### Work required
Restate word for word the material below, starting at the line that contains "Task: Click the blue 重试 retry button" and stopping after the last line; skip pictures.

### Data records
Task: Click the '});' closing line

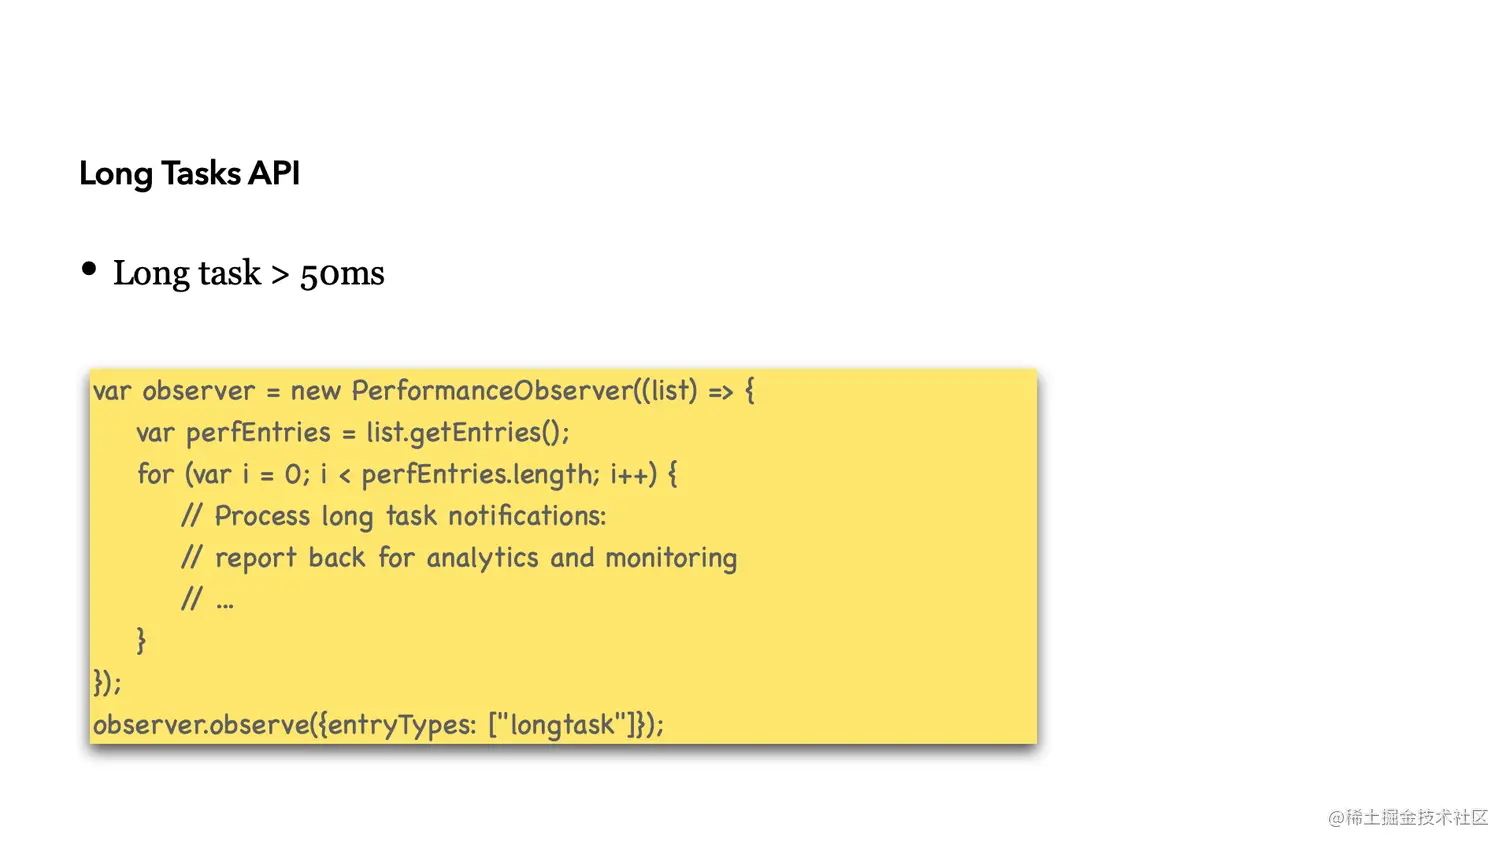Action: pos(107,683)
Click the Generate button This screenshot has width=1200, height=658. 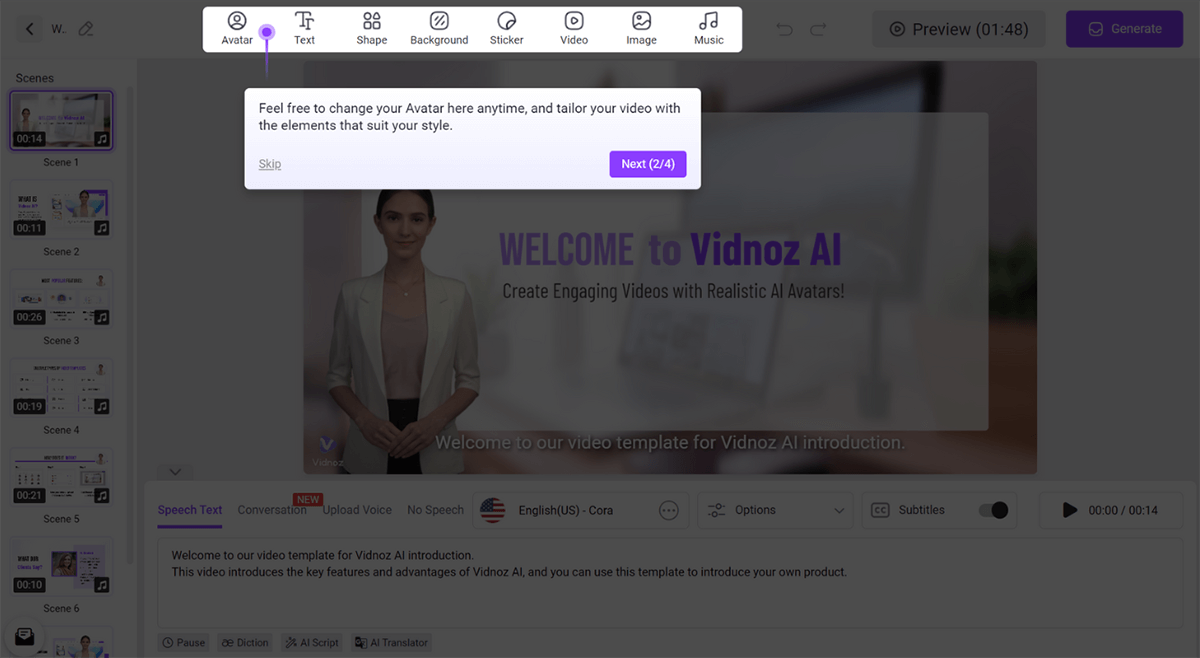1125,29
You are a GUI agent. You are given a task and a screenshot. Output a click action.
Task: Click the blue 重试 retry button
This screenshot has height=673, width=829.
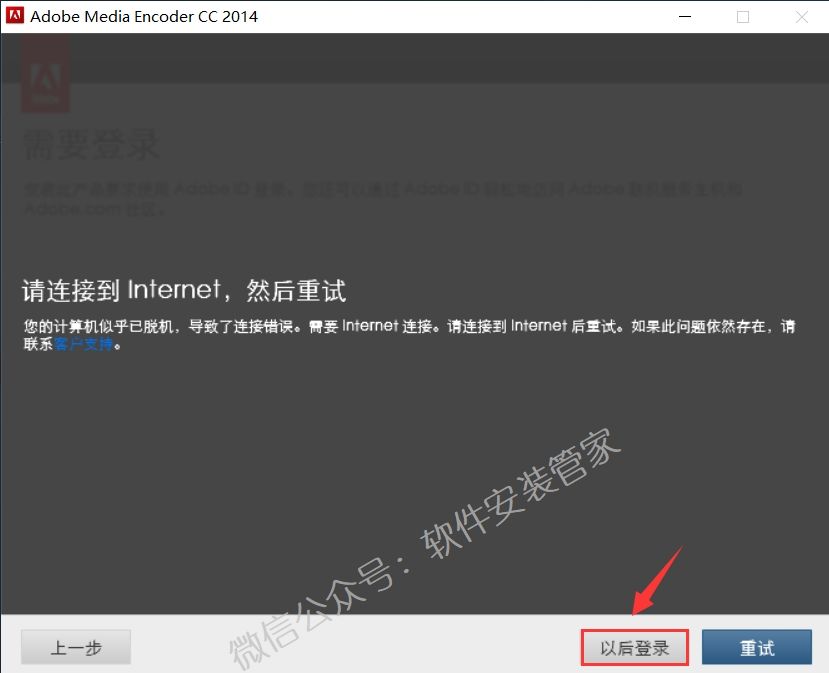[x=757, y=647]
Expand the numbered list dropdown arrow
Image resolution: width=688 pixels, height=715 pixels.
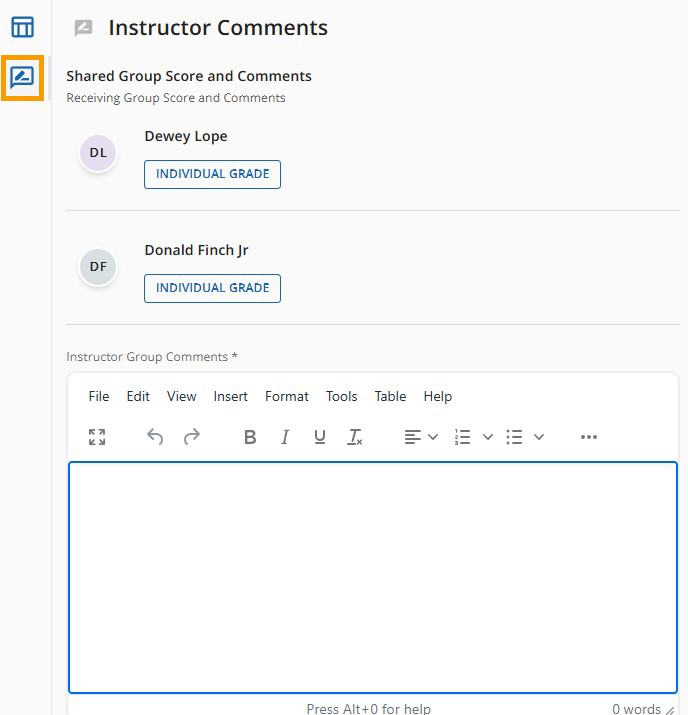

### Answer box
Task: Click the blue 重试 retry button
This screenshot has height=673, width=829.
[x=757, y=647]
Expand the numbered list dropdown arrow
Image resolution: width=688 pixels, height=715 pixels.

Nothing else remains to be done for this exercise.